TAREFAS DO EXERCÍCIO:
1. Responda às perguntas abaixo com base no texto sobre o ensaio de Susan Sontag.
(a) Em que ano foi publicado pela primeira vez o ensaio Contra a Interpretação?
(b) Segundo quem escreve, em que momento da vida universitária aconteceu sua iniciação com a interpretação?
(c) Qual era a orientação majoritária do departamento ao qual quem escreve pertencia?
2. Reproduza fielmente o trecho do texto sobre o ensaio de Susan Sontag que começa em "Todo livro é" e termina em "naturalização da desigualdade.".

TEXTO FORNECIDO:
Um dos ensaios mais significativos de Susan Sontag é Contra a Interpretação, publicado pela primeira vez em 1964. Seus apontamentos contra a crítica da ideologia foi amenizada pelos teóricos que amortizaram a contundência que ela denunciou. Afinal, reconhecer sua impostura seria aniquilar qualquer possibilidade crítica dentro do mundo da alta cultura, justamente o lugar privilegiado da produção ideológica que nos é oferecida como crítica.

Todo livro é ideologia, toda palavra escrita o é, inclusive o ensaio da autora e esse aqui, toda obra de arte também e enfim toda cultura ocidental produzida depois dos anos 1500 (a galáxia Gutenberg com a invenção da prensa mecânica, a centralização da Igreja, o humanismo e a soberania do humano, criação do Estado), lugar da ideologia e impondo a percepção de um mundo e uma forma de vida.

A história que lançou para trás suas garras ideológicas até os confins do tempo e do espaço igualmente emite os sinais da ideologia, construindo a naturalização da desigualdade.
Minha iniciação com a interpretação aconteceu dentro da universidade, quando produzia meu doutoramento. Cursei grande parte da minha formação acadêmica numa instituição em que o departamento a que pertencia era majoritariamente marxista.

O marxismo é uma arquitetura teórica relativamente simples em que qualquer fenômeno pode ser enquadrado nesse móvel doméstico que se bem formulado explica toda a história e todas as sociedades.

BLOCO DE DADOS:

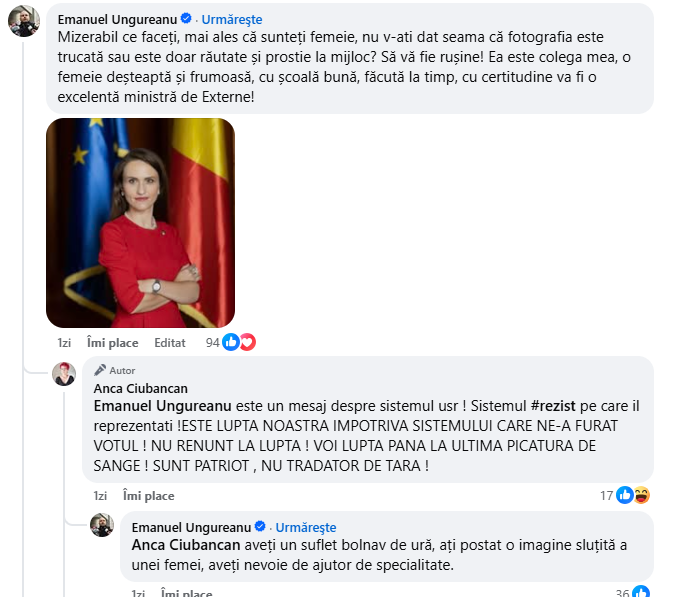This screenshot has height=597, width=685.
Task: Follow Emanuel Ungureanu via the top Urmărește link
Action: (232, 19)
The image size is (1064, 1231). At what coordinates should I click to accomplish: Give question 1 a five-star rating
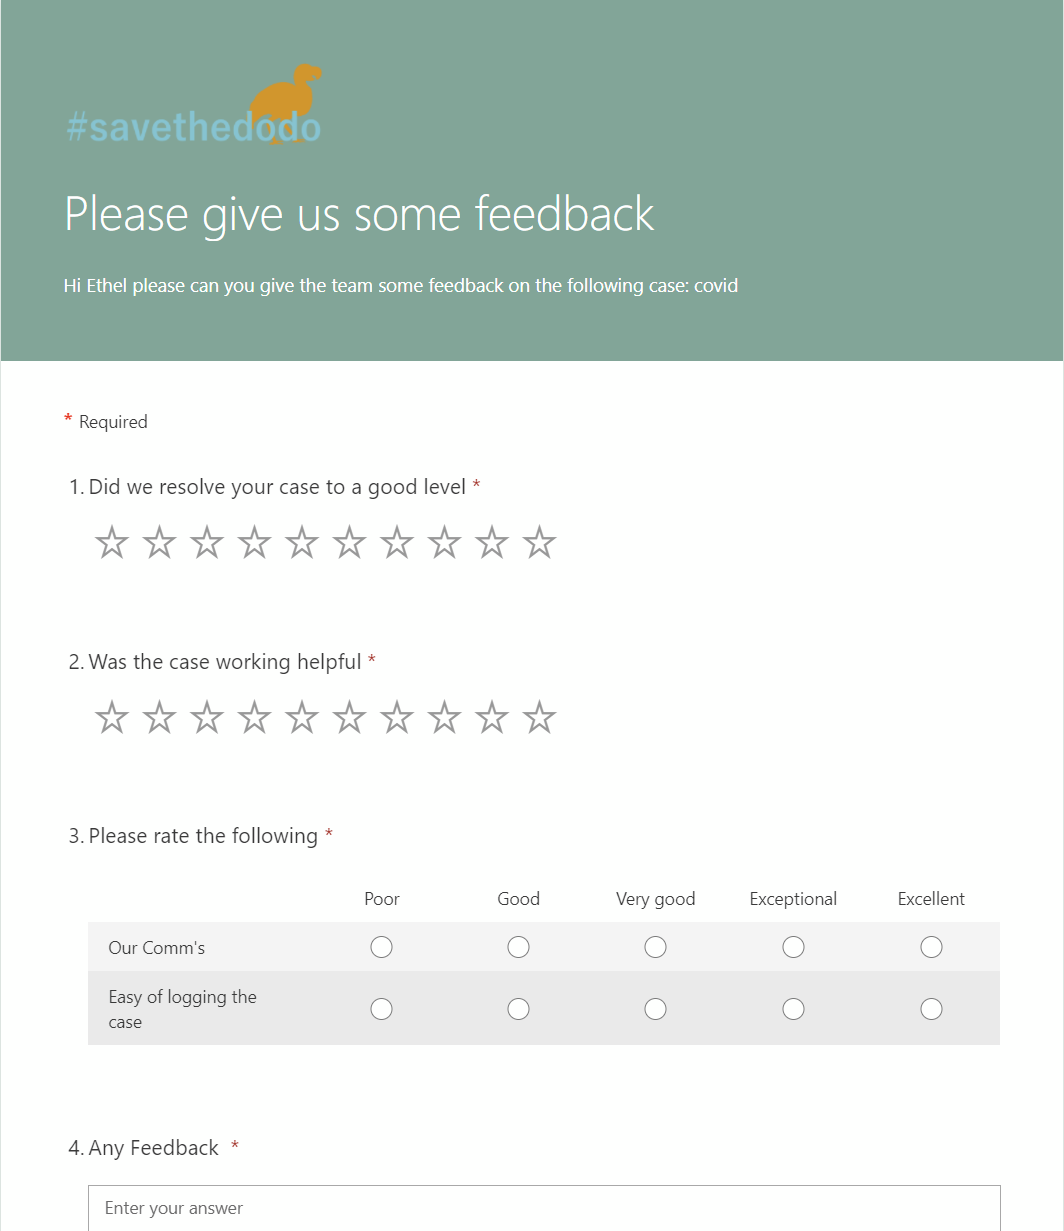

RESPOSTAS DO EXERCÍCIO:
1.
(a) Em 1964.
(b) Durante a produção do doutoramento.
(c) Majoritariamente marxista.

2.
Todo livro é ideologia, toda palavra escrita o é, inclusive o ensaio da autora e esse aqui, toda obra de arte também e enfim toda cultura ocidental produzida depois dos anos 1500 (a galáxia Gutenberg com a invenção da prensa mecânica, a centralização da Igreja, o humanismo e a soberania do humano, criação do Estado), lugar da ideologia e impondo a percepção de um mundo e uma forma de vida.

A história que lançou para trás suas garras ideológicas até os confins do tempo e do espaço igualmente emite os sinais da ideologia, construindo a naturalização da desigualdade.